(Data for analysis)

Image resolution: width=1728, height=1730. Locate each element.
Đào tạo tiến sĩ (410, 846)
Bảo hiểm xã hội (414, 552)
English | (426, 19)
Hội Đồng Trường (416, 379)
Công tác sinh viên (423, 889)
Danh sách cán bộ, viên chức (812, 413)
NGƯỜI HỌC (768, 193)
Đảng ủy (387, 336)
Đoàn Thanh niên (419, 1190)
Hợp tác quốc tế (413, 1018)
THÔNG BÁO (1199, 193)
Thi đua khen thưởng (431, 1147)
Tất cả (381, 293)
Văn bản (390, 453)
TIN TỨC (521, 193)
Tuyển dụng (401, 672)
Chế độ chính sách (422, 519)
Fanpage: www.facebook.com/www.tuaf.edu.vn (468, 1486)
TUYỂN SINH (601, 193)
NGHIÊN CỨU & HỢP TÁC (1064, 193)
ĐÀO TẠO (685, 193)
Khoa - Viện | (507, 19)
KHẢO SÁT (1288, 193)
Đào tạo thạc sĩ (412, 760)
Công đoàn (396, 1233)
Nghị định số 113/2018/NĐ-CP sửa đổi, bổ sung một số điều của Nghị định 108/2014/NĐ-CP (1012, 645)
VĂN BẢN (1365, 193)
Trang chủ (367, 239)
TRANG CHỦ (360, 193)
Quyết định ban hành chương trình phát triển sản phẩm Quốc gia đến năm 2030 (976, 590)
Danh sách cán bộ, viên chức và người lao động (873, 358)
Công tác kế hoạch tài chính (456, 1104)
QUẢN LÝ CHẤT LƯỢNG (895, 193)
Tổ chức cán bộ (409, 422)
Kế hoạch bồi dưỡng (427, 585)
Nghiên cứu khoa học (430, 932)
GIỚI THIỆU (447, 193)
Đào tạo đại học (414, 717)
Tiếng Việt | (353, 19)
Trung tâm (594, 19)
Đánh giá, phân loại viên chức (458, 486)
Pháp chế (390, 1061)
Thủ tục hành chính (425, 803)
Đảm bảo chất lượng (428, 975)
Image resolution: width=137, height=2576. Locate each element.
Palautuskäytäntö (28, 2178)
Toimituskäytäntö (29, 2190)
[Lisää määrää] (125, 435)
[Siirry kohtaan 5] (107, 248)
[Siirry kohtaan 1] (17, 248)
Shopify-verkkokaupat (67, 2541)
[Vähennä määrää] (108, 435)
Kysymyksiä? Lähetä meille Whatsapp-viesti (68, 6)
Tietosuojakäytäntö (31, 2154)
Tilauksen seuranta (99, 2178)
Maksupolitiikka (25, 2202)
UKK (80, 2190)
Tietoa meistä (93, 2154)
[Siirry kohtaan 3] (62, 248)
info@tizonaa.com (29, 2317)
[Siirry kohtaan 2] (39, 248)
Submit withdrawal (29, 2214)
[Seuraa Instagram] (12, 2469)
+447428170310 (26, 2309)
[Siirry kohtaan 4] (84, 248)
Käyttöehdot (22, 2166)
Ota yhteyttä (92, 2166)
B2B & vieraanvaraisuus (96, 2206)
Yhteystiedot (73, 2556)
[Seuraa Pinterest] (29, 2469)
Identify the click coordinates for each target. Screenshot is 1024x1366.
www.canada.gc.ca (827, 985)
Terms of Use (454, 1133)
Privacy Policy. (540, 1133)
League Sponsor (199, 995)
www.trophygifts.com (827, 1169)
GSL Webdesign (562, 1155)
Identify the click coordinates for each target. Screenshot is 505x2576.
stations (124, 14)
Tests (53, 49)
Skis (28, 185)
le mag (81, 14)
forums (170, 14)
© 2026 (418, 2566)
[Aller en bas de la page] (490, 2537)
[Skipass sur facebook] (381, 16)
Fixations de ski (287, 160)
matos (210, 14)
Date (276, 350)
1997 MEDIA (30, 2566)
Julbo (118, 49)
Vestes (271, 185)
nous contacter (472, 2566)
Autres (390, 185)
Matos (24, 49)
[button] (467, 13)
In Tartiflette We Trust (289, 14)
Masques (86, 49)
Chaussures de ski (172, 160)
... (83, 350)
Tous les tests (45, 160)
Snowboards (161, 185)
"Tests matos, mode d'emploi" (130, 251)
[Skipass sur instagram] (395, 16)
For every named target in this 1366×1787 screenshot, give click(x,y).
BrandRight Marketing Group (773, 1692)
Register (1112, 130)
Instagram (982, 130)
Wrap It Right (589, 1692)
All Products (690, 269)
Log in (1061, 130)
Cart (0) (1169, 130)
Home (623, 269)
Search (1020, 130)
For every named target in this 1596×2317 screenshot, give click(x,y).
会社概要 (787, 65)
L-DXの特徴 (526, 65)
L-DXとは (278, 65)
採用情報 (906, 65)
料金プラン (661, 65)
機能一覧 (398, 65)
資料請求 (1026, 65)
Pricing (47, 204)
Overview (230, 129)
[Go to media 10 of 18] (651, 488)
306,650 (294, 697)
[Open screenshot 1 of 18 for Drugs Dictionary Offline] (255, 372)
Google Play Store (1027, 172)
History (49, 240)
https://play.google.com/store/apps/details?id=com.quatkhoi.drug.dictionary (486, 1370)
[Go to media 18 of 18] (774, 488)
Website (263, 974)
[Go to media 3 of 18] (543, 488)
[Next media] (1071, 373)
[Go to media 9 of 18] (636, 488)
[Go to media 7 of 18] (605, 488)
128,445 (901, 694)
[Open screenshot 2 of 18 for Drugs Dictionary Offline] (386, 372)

(End Data for analysis)

**Problem to solve**. Transcribe, exactly and without additions, the lines of the records above, beginning with the line that contains "Kysymyksiä? Lähetä meille" and ending with the line that contains "Tests (53, 49)", both included.

**Response area**.
Kysymyksiä? Lähetä meille Whatsapp-viesti (68, 6)
Tietosuojakäytäntö (31, 2154)
Tilauksen seuranta (99, 2178)
Maksupolitiikka (25, 2202)
UKK (80, 2190)
Tietoa meistä (93, 2154)
[Siirry kohtaan 3] (62, 248)
info@tizonaa.com (29, 2317)
[Siirry kohtaan 2] (39, 248)
Submit withdrawal (29, 2214)
[Seuraa Instagram] (12, 2469)
+447428170310 (26, 2309)
[Siirry kohtaan 4] (84, 248)
Käyttöehdot (22, 2166)
Ota yhteyttä (92, 2166)
B2B & vieraanvaraisuus (96, 2206)
Yhteystiedot (73, 2556)
[Seuraa Pinterest] (29, 2469)
Identify the click coordinates for each target. Screenshot is 1024x1366.
www.canada.gc.ca (827, 985)
Terms of Use (454, 1133)
Privacy Policy. (540, 1133)
League Sponsor (199, 995)
www.trophygifts.com (827, 1169)
GSL Webdesign (562, 1155)
Identify the click coordinates for each target. Screenshot is 505x2576.
stations (124, 14)
Tests (53, 49)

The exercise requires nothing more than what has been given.